Selon les restitutions de spectateurs présents ce soir-là, Chappelle aurait en effet déchaîné des enfers de judéophobie (ou de bon sens, selon les goûts) sur des esprits trop israélo-compatibles pour supporter l’affront. Dans une tirade que l’on jurerait empruntée à Boris Le Lay, le comédien aurait invité l’impudent heckler [perturbateur, NDLR] à la boucler puis enjoint Israël à ne plus mendier des dizaines de milliards aux États-Unis pour bombarder femmes et enfants et couper l’eau et le jus à des innocents. Délivrée avec la finesse d’un Uzi mitrailleur, la réplique aurait été chaleureusement accueillie par un public dès lors conquis, à l’exception donc des quelques âmes froissées qui ont quitté la salle en signe de protestation. Selon une certaine presse que l’on pensait plus spécialisée dans les chiffons que les galéjades [2], ce déploiement de haine incontrôlé signe le dernier épisode d’une déchéance depuis longtemps amorcée et témoigne d’une obsession croissante du comédien pour les juifs, après avoir ciblé les homos et les trans.

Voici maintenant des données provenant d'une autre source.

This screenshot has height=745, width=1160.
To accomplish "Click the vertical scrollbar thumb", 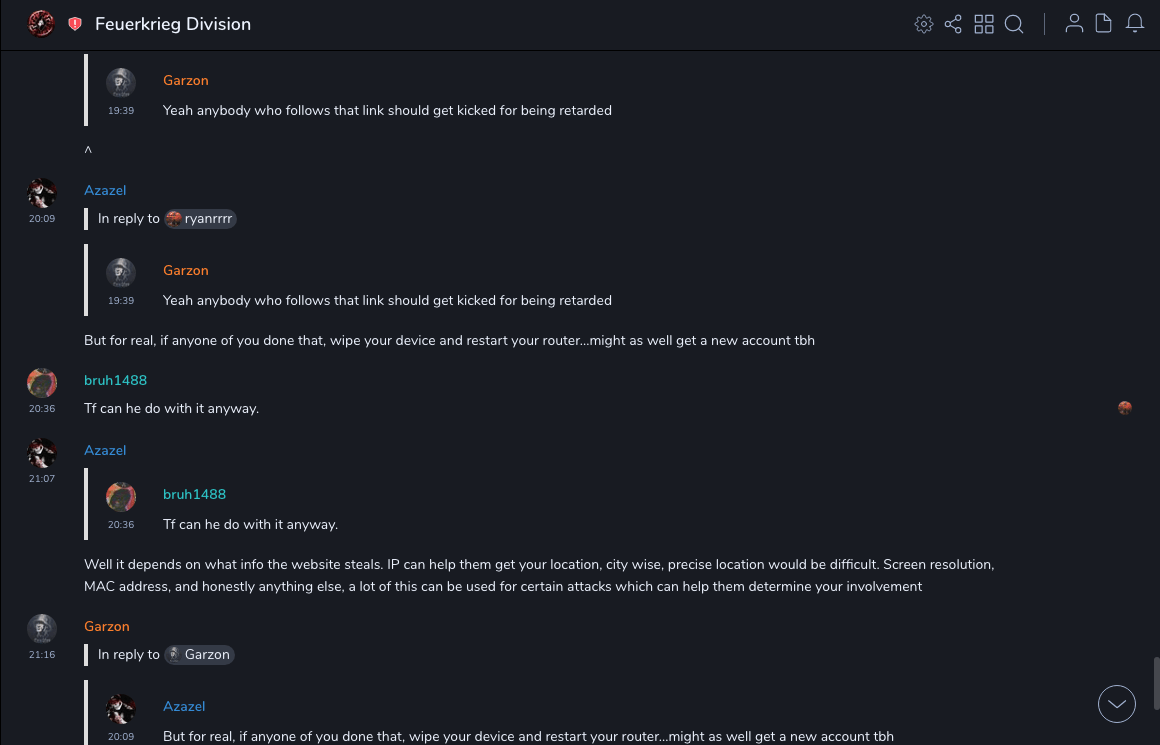I will pyautogui.click(x=1156, y=682).
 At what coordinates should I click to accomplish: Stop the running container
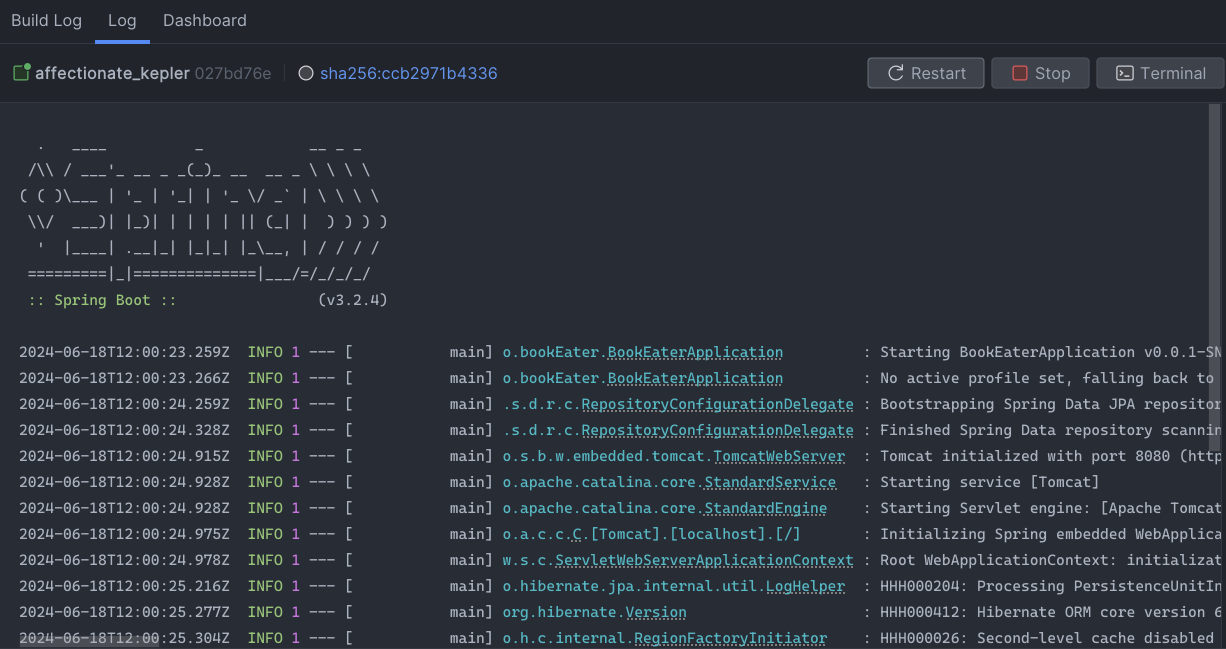pos(1040,73)
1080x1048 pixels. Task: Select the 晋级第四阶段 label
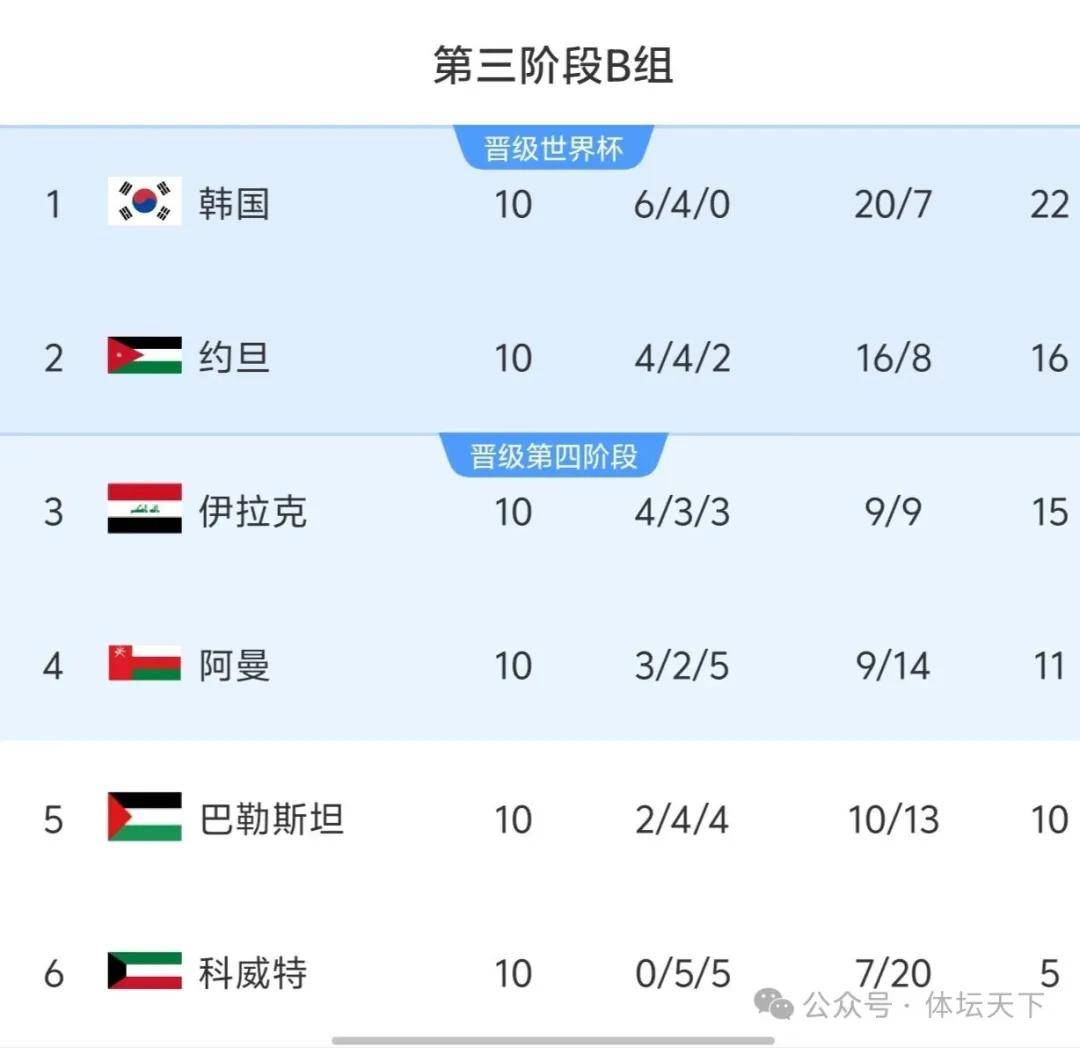553,457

Car ce n’est pas la première fois que Dave Chappelle a maille à partir avec la communauté de l’étoile. À la faveur de la polémique Kanye West l’an passé, lorsque ce dernier avait dénoncé l’emprise de la pieuvre israélite (coucou Greta) sur le divertissement noir aux États-Unis, le comédien avait eu le loisir d’éprouver la susceptibilité de ses contradicteurs. Lors de son monologue d’ouverture au Saturday Night Live, il avait causé un tollé en dévoilant la règle secrète du showbiz suivante : « S’ils sont noirs, c’est un gang. S’ils sont italiens, c’est une mafia. Mais s’ils sont juifs, c’est une coïncidence et il ne faut jamais en parler. » [3]. Ne reculant devant aucune effronterie, il avait osé une autre remarque tout aussi déplacée, en admettant que quiconque se rendait à Hollywood pouvait avoir l’illusion que l’industrie du cinéma était sous contrôle casher. De quoi aiguiser l’appétit cannibale de l’ADL (Anti-Defamation League of B’nai B’rith), tout juste repue du festin Ye et de son milliard de dollars envolé.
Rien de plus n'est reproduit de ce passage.